***** Available data
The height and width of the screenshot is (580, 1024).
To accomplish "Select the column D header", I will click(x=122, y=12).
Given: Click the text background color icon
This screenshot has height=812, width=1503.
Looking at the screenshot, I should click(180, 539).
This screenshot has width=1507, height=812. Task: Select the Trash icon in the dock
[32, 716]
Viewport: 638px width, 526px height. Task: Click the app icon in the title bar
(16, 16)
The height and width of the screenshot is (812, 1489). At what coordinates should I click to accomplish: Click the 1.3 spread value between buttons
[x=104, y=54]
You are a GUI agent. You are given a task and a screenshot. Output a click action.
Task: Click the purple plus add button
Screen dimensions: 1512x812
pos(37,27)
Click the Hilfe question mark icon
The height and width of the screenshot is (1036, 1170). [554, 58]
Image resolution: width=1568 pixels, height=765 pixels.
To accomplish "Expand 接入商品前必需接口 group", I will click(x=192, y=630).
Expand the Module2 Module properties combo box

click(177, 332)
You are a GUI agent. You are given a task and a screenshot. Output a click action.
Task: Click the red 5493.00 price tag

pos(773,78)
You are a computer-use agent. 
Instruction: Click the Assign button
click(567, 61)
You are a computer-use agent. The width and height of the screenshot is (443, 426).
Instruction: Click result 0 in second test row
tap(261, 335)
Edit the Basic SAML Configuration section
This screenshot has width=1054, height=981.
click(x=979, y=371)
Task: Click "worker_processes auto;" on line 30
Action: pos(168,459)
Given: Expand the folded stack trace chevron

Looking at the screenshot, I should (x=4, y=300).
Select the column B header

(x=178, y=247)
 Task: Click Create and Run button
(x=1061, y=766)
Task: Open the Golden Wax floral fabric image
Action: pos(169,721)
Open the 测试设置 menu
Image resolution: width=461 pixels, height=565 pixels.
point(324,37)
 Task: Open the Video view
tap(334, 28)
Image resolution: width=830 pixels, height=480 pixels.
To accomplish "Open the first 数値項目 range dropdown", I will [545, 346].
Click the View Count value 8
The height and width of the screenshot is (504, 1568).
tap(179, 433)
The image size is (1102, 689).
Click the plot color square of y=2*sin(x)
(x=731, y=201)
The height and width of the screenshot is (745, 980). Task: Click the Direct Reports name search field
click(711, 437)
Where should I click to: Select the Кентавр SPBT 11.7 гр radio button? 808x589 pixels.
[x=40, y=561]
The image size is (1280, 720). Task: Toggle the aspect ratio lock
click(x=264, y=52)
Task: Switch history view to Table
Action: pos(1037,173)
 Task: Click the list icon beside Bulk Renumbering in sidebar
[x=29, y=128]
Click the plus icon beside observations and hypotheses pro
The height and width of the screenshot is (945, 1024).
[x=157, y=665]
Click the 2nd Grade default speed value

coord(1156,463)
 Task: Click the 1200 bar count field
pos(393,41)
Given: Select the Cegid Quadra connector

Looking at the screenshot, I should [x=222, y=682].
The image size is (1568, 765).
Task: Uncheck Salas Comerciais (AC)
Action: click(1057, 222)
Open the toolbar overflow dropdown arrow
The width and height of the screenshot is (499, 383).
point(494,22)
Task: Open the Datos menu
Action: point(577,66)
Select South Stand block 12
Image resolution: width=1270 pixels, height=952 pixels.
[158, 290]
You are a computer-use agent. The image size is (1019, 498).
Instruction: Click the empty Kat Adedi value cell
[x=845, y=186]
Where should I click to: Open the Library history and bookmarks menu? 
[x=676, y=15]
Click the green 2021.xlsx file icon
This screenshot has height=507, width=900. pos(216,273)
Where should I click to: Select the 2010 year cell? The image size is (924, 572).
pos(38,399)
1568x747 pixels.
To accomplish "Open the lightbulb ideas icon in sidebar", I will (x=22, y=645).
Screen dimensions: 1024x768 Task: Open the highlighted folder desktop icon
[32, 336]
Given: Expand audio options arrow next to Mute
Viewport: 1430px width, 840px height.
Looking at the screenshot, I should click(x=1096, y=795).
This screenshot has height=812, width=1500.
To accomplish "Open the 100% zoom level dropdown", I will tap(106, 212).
**********
[The task] Copy out again, unchanged, everything from the row containing "Where should I click to: Select the Кентавр" down to the last of the rows, including both of those.

[Full response]
Where should I click to: Select the Кентавр SPBT 11.7 гр radio button? 808x589 pixels.
[x=40, y=561]
The image size is (1280, 720). Task: Toggle the aspect ratio lock
click(x=264, y=52)
Task: Switch history view to Table
Action: pos(1037,173)
 Task: Click the list icon beside Bulk Renumbering in sidebar
[x=29, y=128]
Click the plus icon beside observations and hypotheses pro
The height and width of the screenshot is (945, 1024).
[x=157, y=665]
Click the 2nd Grade default speed value

coord(1156,463)
 Task: Click the 1200 bar count field
pos(393,41)
Given: Select the Cegid Quadra connector

Looking at the screenshot, I should [x=222, y=682].
The image size is (1568, 765).
Task: Uncheck Salas Comerciais (AC)
Action: click(1057, 222)
Open the toolbar overflow dropdown arrow
The width and height of the screenshot is (499, 383).
point(494,22)
Task: Open the Datos menu
Action: point(577,66)
Select South Stand block 12
Image resolution: width=1270 pixels, height=952 pixels.
[158, 290]
You are a computer-use agent. The image size is (1019, 498).
Instruction: Click the empty Kat Adedi value cell
[x=845, y=186]
Where should I click to: Open the Library history and bookmarks menu? 
[x=676, y=15]
Click the green 2021.xlsx file icon
This screenshot has height=507, width=900. pos(216,273)
Where should I click to: Select the 2010 year cell? The image size is (924, 572).
pos(38,399)
1568x747 pixels.
To accomplish "Open the lightbulb ideas icon in sidebar", I will (x=22, y=645).
Screen dimensions: 1024x768 Task: Open the highlighted folder desktop icon
[32, 336]
Given: Expand audio options arrow next to Mute
Viewport: 1430px width, 840px height.
Looking at the screenshot, I should click(x=1096, y=795).
This screenshot has height=812, width=1500.
To accomplish "Open the 100% zoom level dropdown", I will tap(106, 212).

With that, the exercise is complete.